Dimuat di Majalah Pendidikan Online Indonesia, Jumat/3 Mei 2013
http://mjeducation.co/parade-pantomim-di-taman-budaya-yogyakarta-seruan-penuh-makna-dalam-bahasa-kesunyian/
Suasana Taman Budaya Yogyakarta (TBY)
pada Selasa malam (30/4) di penghujung April 2013 tak seperti biasanya.
Area parkir penuh sesak dipadati mobil, motor dan sepeda kayuh.
Ratusan pengunjung berduyun-duyun memasuki ruang Concert Hall TBY.
Sebelumnya, mereka tampak antre mengisi buku tamu acara “Gelar
Pantomime Jogja 2013”. Sejak pukul 19.00 WIB pintu utama telah dibuka,
siapa saja boleh menonton, gratis dan terbuka untuk umum. Karena jarak
tempuh TBY dari Malioboro hanya sekitar 10-15 menit dengan berjalan
kaki, banyak juga pelancong asing dan lokal yang datang.
Parade pantomim tersebut laksana setetes
air di padang gurun. Sebab selama tiga tahun terakhir, pergelaran
pantomim berskala nasional tak pernah menyemarakkan Kota Gudeg. Padahal
dulu sederet nama besar seniman pantomim seperti Tri Moerti Purnomo,
Jemek Supardi, Deddy Ratmoyo, Reza, Broto Wijayanto, Andy, dan Jamal
pernah lahir dan berproses di kota budaya Yogyakarta.
Sekilas tentang seni teater dalam diam
ini, pantomim dalam bahasa Latin disebut pantomimes. Artinya meniru
segala hal dan/atau berdialog lewat bahasa isyarat, antara lain dengan
mengandalkan mimik wajah dan gerak ekspresi tubuh. Menurut Dany,
seorang pengamat seni pantomim, jenis pertunjukan ini telah dikenal
sejak zaman Romawi kuno. Bahkan tak jarang pantomim digunakan pula
dalam ritual-ritual keagamaan. Mereka mengangkat cerita seputar
mitologi dewa-dewi Yunani.
Pantomim kian berkembang pada abad
ke-16. Di Italia pernah begitu popular genre Commedia Dell’arte, yakni
pantomim yang mengusung lakon komedi. Masih menurut penjelasan Dany,
Aristoteles pun turut berhipotesis seputar cikal-bakal pantomim. Filsuf
kondang tersebut mengemukakan temuan-temuannya berupa relief-relief di
banyak candi dan piramida di seluruh dunia. Dalam relief-relief
tersebut terpahat lukisan seorang laki-laki dan/atau perempuan sedang
melakukan gerakan yang diduga bukan tarian. Mengingat definisi pantomim
mengacu pada ciri khas berupa bahasa isyarat, maka besar kemungkinan
seni pertunjukan pantomim memang sudah eksis sejak zaman dulu kala.

§

### Yang Harus Dibuat
Tuliskan lanjutan artikel tentang pantomim, dimulai setelah kalimat terakhir yang ditampilkan. Daftar ini tidak berkaitan dengan artikel tentang pantomim.

### Daftar Data
§

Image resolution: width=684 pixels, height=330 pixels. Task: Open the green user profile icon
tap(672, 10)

§

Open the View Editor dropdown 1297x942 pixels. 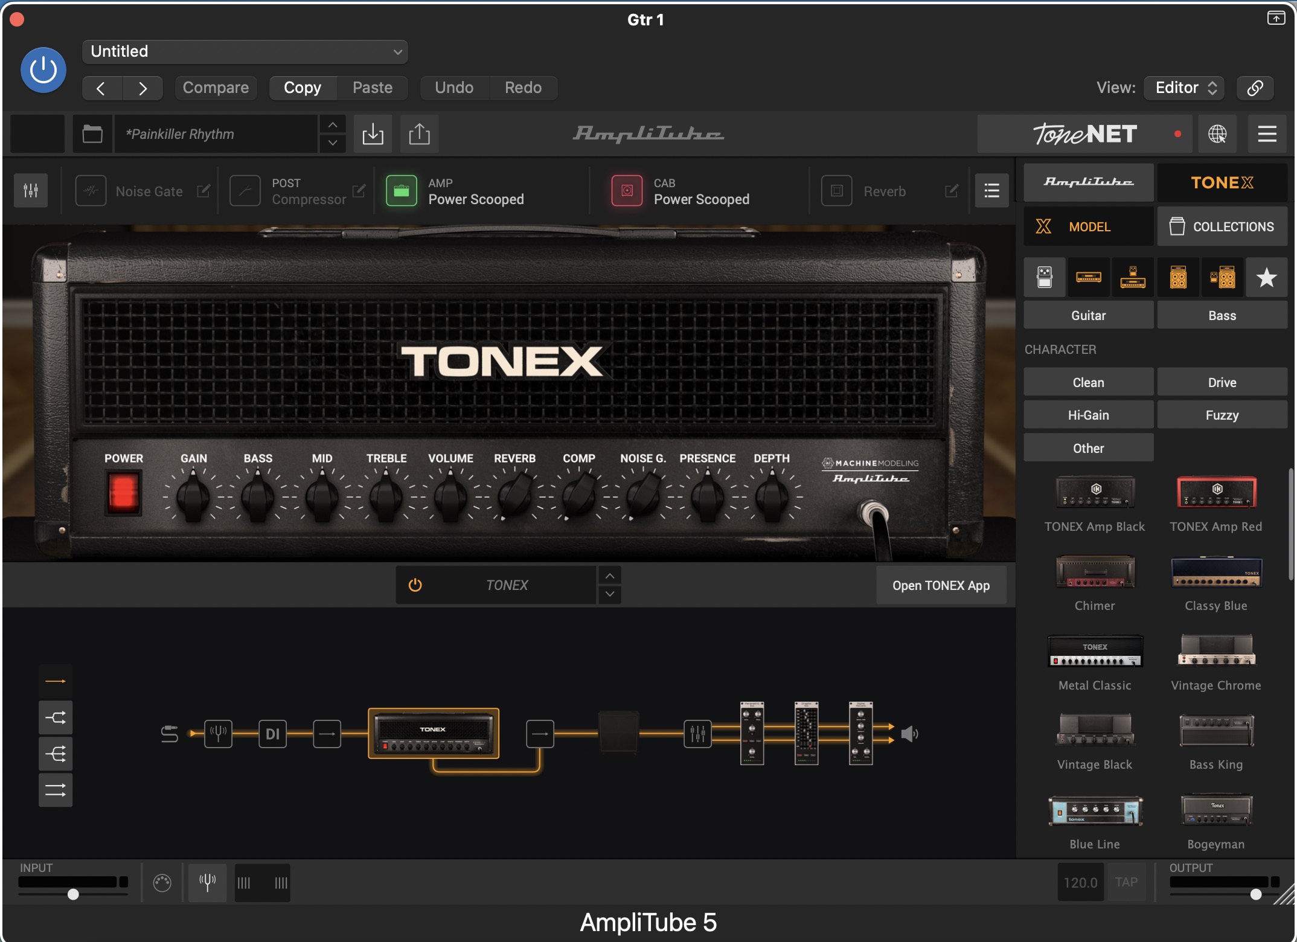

§

### Jawaban
Secara lebih mendalam, ia menandaskan
bahwa pada hakikatnya, pantomim mengadakan sesuatu yang tidak ada
menjadi ada. Seniman pantomim harus bisa membuat penonton “melihat” apa
yang tidak tampak di atas panggung. Oleh sebab itu, seorang pemain
pantomim dituntut memiliki kelenturan tubuh, kepercayaan diri tinggi,
dan daya imajinasi yang kaya. Sehingga ia mampu memperagakan mimik
ekspresi sedih, marah, kecewa, gembira ataupun bingung. Sama seperti
kemampuan gerak tubuhnya, yakni dalam konteks menciptakan sesuatu yang
tidak ada menjadi ada tadi. Ia pun dapat seolah memegang gelas,
menghunus pedang, membelai mesra, berjalan pelan, berlari kencang, dan
bahkan menaiki tangga.
Malam itu (30/4) panitia menyajikan
parade tiga grup penampil pantomim andal. Pertama, Malmime-Ja
berkolaborasi dengan Komunitas “Kota untuk Manusia” mempersembahkan
lakon “Trotoar”. Kedua, Timoer Mime menyuguhkan pentas “Wajah-wajah”.
Ketiga, Bengkel Mime Theatre mengusung tema “Sang Veteran”. Sebelum
acara dimulai, Agus RRI selaku MC (Master of Ceremony) mengingatkan
para hadirin agar tidak makan, minum, dan merokok di ruang ber-AC
tersebut. Selain itu, jika hendak mengambil gambar dilarang memakai
flash karena akan mengganggu tata lampu di atas panggung. Terakhir tapi
penting, HP harus di-silent agar tak merusak nuansa keheningan yang
tercipta selama gelaran pantomim berlangsung.
Selanjutnya, Agus RRI membacakan profil
dan sinopsis cerita dari masing-masing grup penampil sebelum pentas
dimulai. Misalnya Malmime-Ja, ternyata grup ini merupakan komunitas
pantomim yang beranggotakan kelompok non-seni “Kota untuk Manusia”.
Mereka disatukan oleh semangat berbagi dan belajar bersama. Selain itu,
mereka juga bertekad menyuarakan ketimpangan sosial lewat seni.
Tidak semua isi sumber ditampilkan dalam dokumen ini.